None of what you say is proven by science either. You know we're still in a day and age where people with your thoughts helped shape the schools. There are still schools that push women to home economics instead of letting them go for Physics. When you set the stage for failure, don't be surprised when you get failure. Some of the smartest people I know are women who refused to accept those stereotypes and worked their ass off.
Kicking actually has little to nothing to do with experience. Especially kickoffs. Kicking field goals has the added pressure of the rush, but that is even a "can you handle it or not" proposition. Either you have the mental ability to withstand it or you don't. Some guys have it but lose it. Look at guys like Olindo Mare, Martin Gramatica who go through spurts of being great and terrible at kicking, mostly mental. Once you have the fundamentals kicking is just kicking. After that it's just keeping your stroke, much like a golfer. Look at Thomas Morstead, dude never kicked off before joining the Saints and 2 years later he leads the NFL in touchbacks and sets a record in the NFL for touchbacks. And I know they just moved the kickoffs up to the 35, but they used to do them from the 35 before the mid-90s (and even allowed more friendly 2-3" tees back then), and he beat all those other guys like Lou Groza, Jan Stenerud, etc. The only reason you see guys with a lot of experience kicking is because they have been allowed to keep kicking because they are good at it. You clearly know nothing at all about kicking.

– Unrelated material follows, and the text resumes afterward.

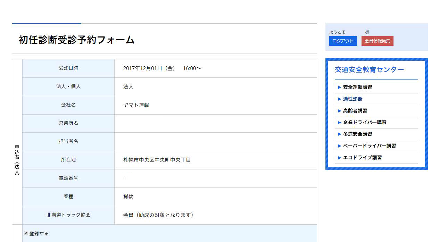431x242 pixels.
Task: Go to 適性診断 page
Action: tap(353, 99)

curiously enough, i do. i read a book about a reporter that tried to make it with the broncos. i am smart and i read alot. i then saw the author speak in brooklyn. i took a date. it was boring. the book is called "a few seconds of panic" and describes in detail what it takes to be a kicker at a high level. experience is really, really important. especially at a level like the SEC with 100 thousand folks watching. you have to be actually know what you are doing. learning to do something at a high level takes work and experience, perhaps even years. you are wildly, cripplingly wrong and i enjoy it. if you think a pretty girl who plays soccer can beat out guys who played 50 games or whatever in high school (and are also better at soccer than mo) then i wish you the best, amigo.

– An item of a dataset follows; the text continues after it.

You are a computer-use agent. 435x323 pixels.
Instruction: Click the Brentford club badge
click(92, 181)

You read a book about a guy who couldn't handle the mental aspect of being a placekicker. Congrats. I think that could have been covered in just an article. Or a tweet. "I wasn't up to it. Maybe I should take up writing instead?"

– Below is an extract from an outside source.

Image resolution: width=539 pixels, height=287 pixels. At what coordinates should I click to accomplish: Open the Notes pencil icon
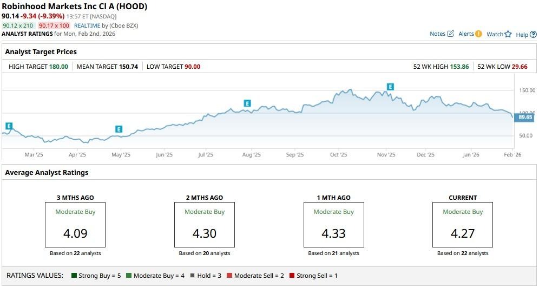pos(450,34)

it has and can discuss it further if you like in free speech alley. i am smarter and more knowledgeable than you on this.
Actually the majority of what he is saying is completely true and backed by science. My only issue with it is that he is overgeneralizing and not allowing the possibility of the existence of a statistical outlier.
i wasnt serious. kicking is actually quite easy and anyone can do it. my grany kicked for the 49rs in the 70s and she is a deaf mute. the job application just asked for a non drunk with a bus pass.
All experience does for a kicker is provide confidence which can be obtained by other means, like alcohol. Of course that does impair some of the other skills needed. (now I'm off topic, too.) I've worked ~60 hours this week and I need a break. Have fun with your seemingly sexist (mostly due to the fact that your grasp of the written form of the English language is lacking) tirade of overgenerality.